/---
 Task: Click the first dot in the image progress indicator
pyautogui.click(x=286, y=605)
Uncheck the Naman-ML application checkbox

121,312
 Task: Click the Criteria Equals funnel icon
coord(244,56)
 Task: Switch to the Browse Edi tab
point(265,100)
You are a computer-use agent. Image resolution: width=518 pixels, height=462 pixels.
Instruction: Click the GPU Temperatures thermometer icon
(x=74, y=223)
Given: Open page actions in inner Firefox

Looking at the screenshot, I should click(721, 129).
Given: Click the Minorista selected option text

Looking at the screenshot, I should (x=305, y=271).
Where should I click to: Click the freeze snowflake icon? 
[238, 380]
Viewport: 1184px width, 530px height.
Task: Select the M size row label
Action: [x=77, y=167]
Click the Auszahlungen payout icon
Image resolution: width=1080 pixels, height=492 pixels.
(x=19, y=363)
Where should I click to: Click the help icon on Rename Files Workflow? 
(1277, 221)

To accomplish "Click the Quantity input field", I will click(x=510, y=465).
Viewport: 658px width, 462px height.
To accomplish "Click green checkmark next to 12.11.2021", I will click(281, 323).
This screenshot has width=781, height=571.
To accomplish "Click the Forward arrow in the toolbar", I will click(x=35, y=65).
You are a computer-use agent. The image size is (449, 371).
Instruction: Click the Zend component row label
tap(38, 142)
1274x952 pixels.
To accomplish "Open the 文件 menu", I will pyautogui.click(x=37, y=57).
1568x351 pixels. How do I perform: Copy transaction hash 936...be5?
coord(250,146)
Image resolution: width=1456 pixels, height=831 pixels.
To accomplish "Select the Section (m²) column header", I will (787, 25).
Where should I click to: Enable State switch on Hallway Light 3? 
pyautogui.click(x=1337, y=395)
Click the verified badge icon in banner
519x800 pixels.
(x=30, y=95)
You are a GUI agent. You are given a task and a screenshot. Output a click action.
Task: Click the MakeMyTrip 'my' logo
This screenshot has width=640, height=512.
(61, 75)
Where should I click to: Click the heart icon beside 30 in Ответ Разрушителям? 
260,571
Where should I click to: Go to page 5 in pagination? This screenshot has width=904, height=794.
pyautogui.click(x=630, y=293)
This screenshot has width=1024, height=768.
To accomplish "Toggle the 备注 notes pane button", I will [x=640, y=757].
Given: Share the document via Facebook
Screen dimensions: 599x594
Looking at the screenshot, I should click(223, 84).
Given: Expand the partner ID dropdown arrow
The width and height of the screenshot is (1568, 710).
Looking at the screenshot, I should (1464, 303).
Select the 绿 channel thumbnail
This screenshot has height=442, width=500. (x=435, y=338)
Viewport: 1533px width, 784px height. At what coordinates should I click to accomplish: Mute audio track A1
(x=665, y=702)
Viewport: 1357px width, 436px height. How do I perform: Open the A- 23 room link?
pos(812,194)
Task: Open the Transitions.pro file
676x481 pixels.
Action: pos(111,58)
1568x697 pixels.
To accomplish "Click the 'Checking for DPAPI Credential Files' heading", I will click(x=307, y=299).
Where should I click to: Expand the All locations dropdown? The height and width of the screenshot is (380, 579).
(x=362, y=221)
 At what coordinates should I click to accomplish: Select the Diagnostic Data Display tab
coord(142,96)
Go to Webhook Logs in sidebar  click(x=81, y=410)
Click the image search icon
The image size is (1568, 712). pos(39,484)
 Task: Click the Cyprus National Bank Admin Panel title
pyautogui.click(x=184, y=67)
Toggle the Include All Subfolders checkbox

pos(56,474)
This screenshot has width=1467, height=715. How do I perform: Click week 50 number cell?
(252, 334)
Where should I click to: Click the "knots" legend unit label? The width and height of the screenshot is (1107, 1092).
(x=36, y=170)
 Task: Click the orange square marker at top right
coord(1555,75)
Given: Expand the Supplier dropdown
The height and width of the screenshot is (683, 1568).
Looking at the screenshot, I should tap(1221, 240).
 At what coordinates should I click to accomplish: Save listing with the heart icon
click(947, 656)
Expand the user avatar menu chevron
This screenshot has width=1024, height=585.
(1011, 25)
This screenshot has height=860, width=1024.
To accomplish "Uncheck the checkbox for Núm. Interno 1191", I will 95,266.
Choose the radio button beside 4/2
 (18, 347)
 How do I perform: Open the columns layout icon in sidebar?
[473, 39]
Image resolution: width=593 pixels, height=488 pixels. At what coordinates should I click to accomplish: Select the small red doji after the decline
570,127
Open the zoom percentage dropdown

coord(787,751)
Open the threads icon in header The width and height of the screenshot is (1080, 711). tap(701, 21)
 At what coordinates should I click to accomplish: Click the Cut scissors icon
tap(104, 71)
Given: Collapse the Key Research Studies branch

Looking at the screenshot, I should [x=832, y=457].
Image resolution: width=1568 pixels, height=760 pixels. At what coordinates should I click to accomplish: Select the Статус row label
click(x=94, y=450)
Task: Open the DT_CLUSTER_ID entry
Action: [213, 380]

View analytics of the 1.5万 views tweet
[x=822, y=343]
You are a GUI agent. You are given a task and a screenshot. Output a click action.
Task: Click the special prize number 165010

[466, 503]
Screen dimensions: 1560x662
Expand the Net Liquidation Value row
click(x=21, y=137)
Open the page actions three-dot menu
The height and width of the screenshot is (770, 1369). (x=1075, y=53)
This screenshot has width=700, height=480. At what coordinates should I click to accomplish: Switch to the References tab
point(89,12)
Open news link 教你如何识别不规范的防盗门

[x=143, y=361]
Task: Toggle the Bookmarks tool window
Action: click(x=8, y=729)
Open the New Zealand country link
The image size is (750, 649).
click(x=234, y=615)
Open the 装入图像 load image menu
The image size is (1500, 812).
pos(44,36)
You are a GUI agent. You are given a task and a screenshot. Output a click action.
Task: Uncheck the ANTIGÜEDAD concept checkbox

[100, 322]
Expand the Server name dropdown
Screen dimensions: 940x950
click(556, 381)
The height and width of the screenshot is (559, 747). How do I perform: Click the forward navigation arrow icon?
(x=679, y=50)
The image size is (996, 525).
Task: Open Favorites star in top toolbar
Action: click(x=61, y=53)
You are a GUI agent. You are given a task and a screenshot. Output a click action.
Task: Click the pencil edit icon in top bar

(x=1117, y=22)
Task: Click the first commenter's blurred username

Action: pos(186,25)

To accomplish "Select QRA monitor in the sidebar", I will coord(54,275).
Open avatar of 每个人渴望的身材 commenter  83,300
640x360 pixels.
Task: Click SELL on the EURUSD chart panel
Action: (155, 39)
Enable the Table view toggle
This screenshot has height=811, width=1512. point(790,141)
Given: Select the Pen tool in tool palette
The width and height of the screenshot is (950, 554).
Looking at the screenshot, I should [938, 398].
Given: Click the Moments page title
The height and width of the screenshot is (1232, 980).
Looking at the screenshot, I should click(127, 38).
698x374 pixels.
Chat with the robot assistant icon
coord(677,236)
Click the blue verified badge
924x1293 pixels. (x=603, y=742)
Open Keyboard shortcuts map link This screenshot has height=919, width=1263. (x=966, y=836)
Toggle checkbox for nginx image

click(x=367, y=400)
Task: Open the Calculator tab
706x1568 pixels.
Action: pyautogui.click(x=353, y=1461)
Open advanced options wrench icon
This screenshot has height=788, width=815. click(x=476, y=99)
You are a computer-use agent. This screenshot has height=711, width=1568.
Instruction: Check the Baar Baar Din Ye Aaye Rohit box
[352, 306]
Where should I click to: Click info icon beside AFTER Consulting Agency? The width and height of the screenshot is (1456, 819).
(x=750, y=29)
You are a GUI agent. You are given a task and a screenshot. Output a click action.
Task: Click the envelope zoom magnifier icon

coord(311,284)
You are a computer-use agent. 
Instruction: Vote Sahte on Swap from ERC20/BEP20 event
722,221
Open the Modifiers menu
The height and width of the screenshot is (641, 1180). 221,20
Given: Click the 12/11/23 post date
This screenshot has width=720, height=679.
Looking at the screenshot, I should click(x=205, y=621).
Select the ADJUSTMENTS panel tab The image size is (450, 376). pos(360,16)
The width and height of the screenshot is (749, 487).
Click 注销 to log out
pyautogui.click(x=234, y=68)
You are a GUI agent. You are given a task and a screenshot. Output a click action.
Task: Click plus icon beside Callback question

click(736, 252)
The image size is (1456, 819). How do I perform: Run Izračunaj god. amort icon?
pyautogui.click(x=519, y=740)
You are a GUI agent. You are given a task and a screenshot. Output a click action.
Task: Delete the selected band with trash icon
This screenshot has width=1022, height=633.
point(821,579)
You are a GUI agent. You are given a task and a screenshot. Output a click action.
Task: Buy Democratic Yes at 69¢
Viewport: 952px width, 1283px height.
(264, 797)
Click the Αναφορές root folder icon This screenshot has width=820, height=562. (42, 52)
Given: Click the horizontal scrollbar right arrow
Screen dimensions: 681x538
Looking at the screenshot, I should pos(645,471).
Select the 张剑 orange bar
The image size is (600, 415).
\---
(PROBLEM REQUIREMENTS)
Wherever a line of the data holds "header", copy that line.

(EXERCISE ANSWER)
To accomplish "Select the Section (m²) column header", I will (787, 25).
Open the threads icon in header The width and height of the screenshot is (1080, 711). tap(701, 21)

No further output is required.